• Activities:
a) Say whether each statement below agrees with the Behrens biography, answering yes or no and quoting the deciding words of the text exactly. (i) Behrens earned his doctorate in 1924. (ii) Behrens began working at Kali Chemie in 1927. (iii) Behrens was born in Hanover.
b) Retype the Behrens biography exactly, everything from "From the late" down to "Methods for Experimenters').".

--- Extract Enclosed Below ---

= Walter-Ulrich Behrens =

German chemist and statistician (1902–1962)

Walter-Ulrich Behrens (1902 – 24 August 1962) was a German chemist and statistician who co-discovered with Ronald Fisher the Behrens-Fisher problem and the associated Behrens-Fisher distribution.

== Biography ==
Born in Leipzig, Behrens studied natural sciences and chemistry at Leipzig University, and graduated with a doctorate in 1924. After a short period at the university's Institute of Physical Chemistry, he worked for several years at the Agricultural Experimental Station in Leipzig-Mockern. In 1927 he joined the Institute for Agriculture and Plant Breeding of the University of Königsberg as a scientific assistant and in 1932 became scientific chief assistant at the Institute of Agricultural Chemistry and Bacteriology (later the Institute for Plant Nutrition and Soil Biology).

After having his application for habilitation blocked on political grounds in the early 1930s, he was forced to leave academia and became scientific director at the agricultural experimental station of the German agricultural chemicals company Kali Chemie, based in Hanover. He worked there from May 1935 until his death. Meanwhile he was sent as Soldier to Russia in the Second World War. After his war captivity he returned to Hanover, where his wife Grita and his three children Ralf, Reiner and Uta lived.

From the late 1920s onwards he also contributed to the theory of non-parametric statistics, and developed methods for cases involving single and two samples. In 1933 Behrens published Mathematische Methoden fur Versuchsansteller ('Mathematical Methods for Experimenters').

--- End of Enclosed Extract ---
--- Supplied information Enclosed Below ---

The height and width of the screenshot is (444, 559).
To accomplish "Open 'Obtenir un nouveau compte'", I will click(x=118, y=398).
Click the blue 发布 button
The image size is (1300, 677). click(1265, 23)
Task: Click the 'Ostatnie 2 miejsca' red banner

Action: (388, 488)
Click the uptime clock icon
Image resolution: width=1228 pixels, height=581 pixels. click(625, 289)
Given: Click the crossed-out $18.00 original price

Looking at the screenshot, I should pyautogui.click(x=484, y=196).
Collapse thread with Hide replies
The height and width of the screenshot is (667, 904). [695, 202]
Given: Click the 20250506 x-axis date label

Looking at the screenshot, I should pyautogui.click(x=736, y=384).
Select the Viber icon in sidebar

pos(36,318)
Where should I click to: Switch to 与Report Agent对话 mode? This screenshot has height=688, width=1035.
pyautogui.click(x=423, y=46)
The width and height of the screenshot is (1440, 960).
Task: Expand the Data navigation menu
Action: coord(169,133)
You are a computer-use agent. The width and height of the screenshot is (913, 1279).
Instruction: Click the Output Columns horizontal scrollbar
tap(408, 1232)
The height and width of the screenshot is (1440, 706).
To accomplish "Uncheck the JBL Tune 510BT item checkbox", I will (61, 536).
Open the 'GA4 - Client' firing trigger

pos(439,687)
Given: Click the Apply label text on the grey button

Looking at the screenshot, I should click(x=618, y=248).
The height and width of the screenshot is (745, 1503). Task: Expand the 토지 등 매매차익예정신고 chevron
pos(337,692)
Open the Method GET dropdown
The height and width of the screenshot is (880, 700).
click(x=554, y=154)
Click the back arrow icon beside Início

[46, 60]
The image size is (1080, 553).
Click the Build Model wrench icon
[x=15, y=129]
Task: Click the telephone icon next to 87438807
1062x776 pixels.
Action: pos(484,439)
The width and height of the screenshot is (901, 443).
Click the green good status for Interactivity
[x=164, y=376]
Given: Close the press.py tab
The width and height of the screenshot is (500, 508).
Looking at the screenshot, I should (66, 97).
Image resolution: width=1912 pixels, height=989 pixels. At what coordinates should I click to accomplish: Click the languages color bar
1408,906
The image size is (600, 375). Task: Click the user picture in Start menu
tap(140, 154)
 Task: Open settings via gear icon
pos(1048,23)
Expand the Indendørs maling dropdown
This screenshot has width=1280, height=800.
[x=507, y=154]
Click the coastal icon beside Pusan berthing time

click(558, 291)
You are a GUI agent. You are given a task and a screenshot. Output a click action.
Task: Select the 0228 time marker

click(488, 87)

--- End of Enclosed Supplied information ---

• Exercise solutions:
a)
(i) Yes: "graduated with a doctorate in 1924"
(ii) No: "He worked there from May 1935 until his death"
(iii) No: "Born in Leipzig"

b)
From the late 1920s onwards he also contributed to the theory of non-parametric statistics, and developed methods for cases involving single and two samples. In 1933 Behrens published Mathematische Methoden fur Versuchsansteller ('Mathematical Methods for Experimenters').